This is a headline you don’t see enough and should see more.
Here’s a BBC video from Madrid that is pretty great.
Sure, everybody can wave all they want. But it takes a cop, an off-duty cop in this case, to jump on the tracks and actually do the right thing.
[p.s. Why do trains in Madrid drive on the left?]
The trains drive on the left because that helps keep the cameras working, unlike the Mineo or deMenezes or Grant cases where the trains drove on the right.
It was heroic and cool to watch. Not sure that it was the right thing to do (if it was an onduty policeman, I don't think anybody would say there was a duty to do what the offduty did, for example), but glad it worked out.
No. There was no duty to do that.
But that's why I point it out. It's typical of most police officers to go above and beyond the call of duty to do the right thing.

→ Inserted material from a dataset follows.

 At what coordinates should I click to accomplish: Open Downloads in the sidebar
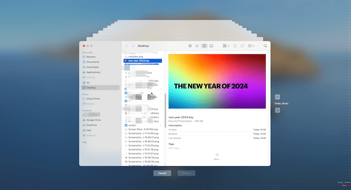click(93, 67)
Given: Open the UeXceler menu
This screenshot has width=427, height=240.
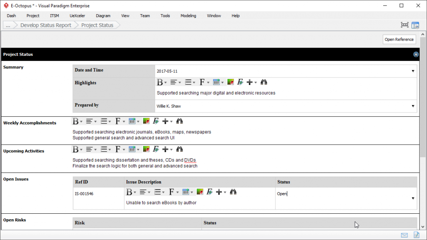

Also typical of police (but by no means university) is that when the pressure was on, he didn't freeze. There was no time to think, "what am I going to do?" He had to act and act quickly. And he ran toward danger, putting his own life at risk.
This reminds of of something I read (I believe in one of Connie Fletcher's books) and is evident in most videos of 9/11. How can you identify the cops and firemen in a crowd? They're the ones running toward what everyone else is running away from.
From the video, it looks like just about everybody on the platform, at least in the foreground, was a woman. That might say something about why no one else jumped onto the tracks.
As for the notion that cops and firemen are the ones running toward danger, they are also the ones yelling at everyone else to get out of the way, to make room; often threatening arrest if you don't.